◆ Problem to work on
Output everything from the line containing "At what coordinates" down to the line containing "click(292, 460)" as a numbered list, leaving out blank lines and pictures.

◆ Recorded information
-- begin --

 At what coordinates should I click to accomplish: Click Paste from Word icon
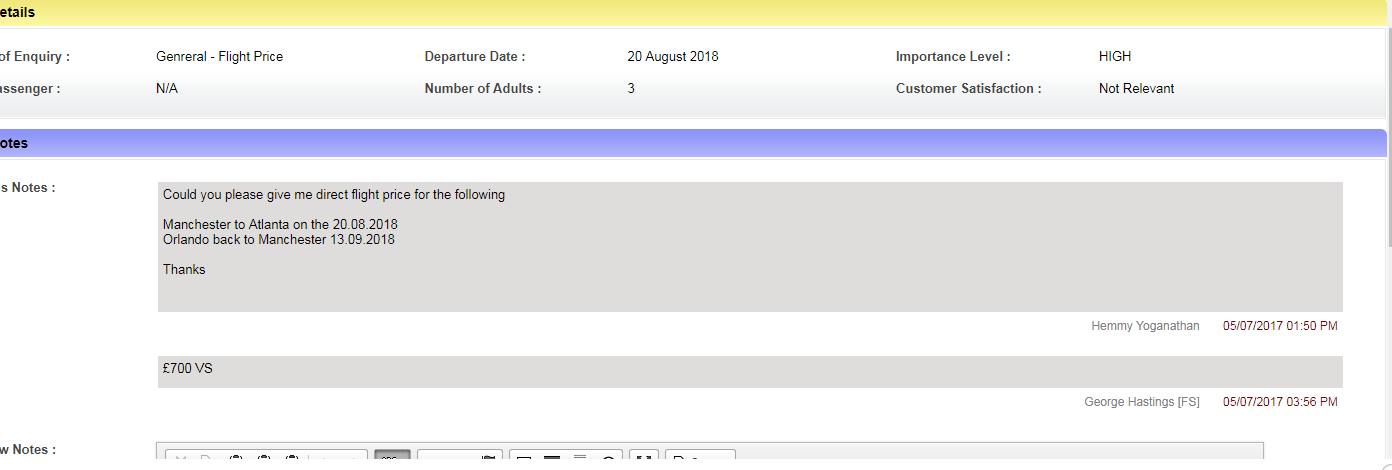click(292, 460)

-- end --
-- begin --

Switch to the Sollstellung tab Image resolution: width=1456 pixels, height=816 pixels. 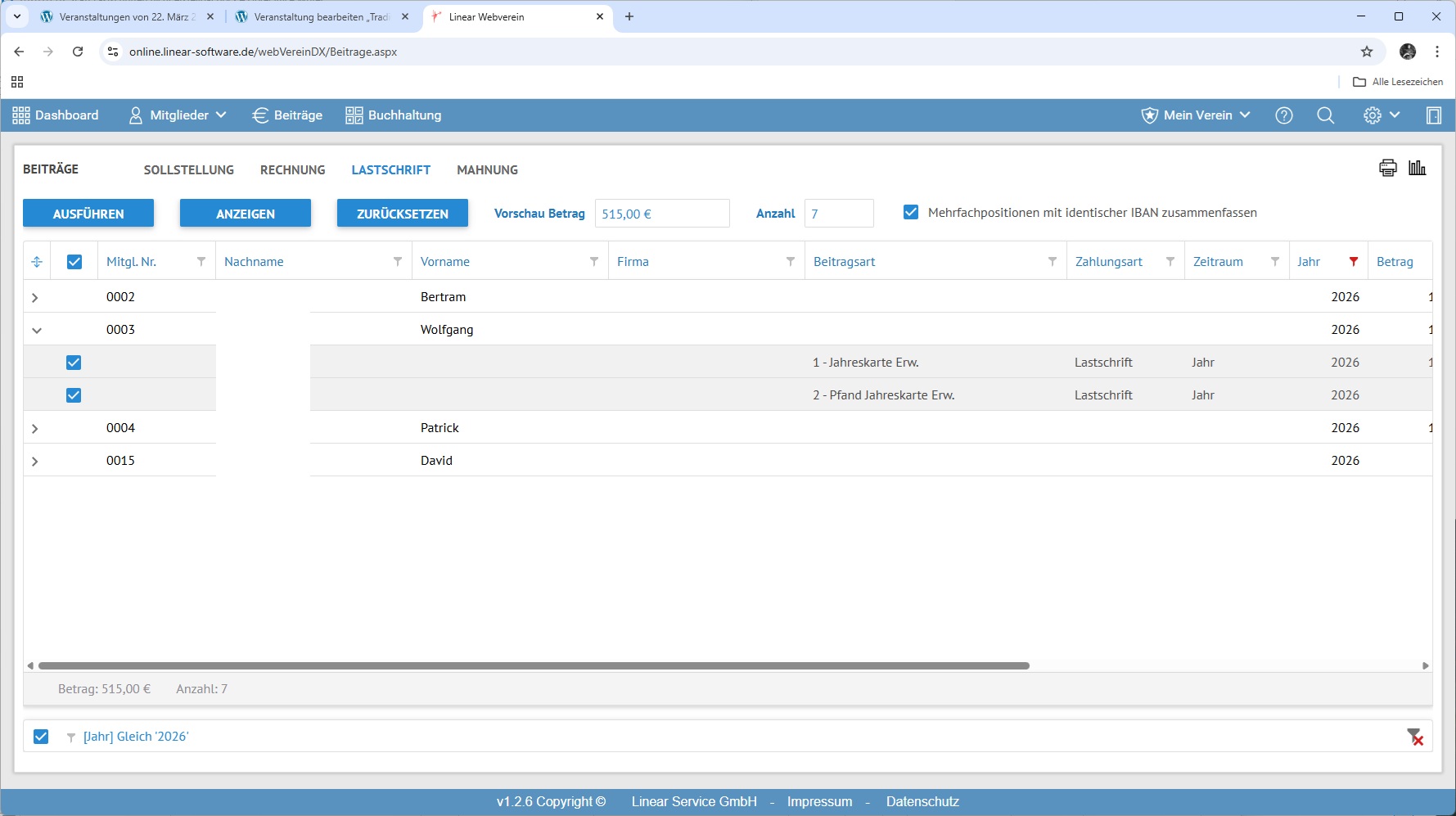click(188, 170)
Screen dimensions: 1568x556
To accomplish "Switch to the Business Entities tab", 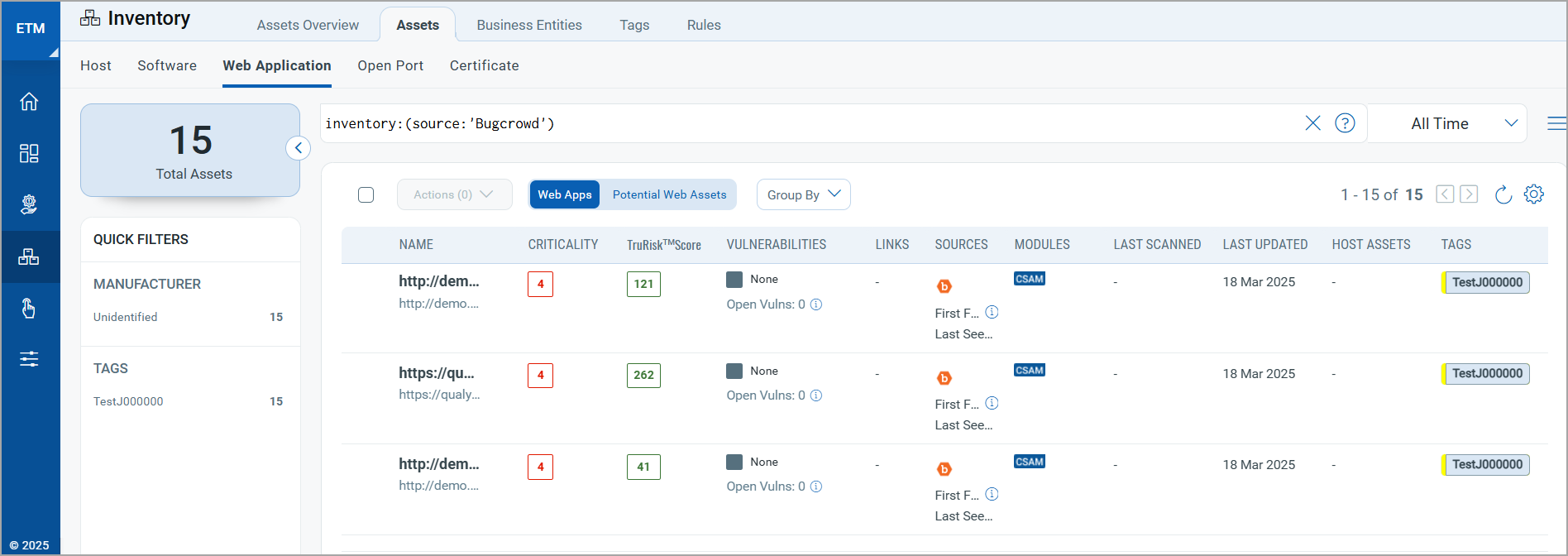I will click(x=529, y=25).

-- end --

◆ Completed exercise
1.  At what coordinates should I click to accomplish: Click Paste from Word icon
2. click(292, 460)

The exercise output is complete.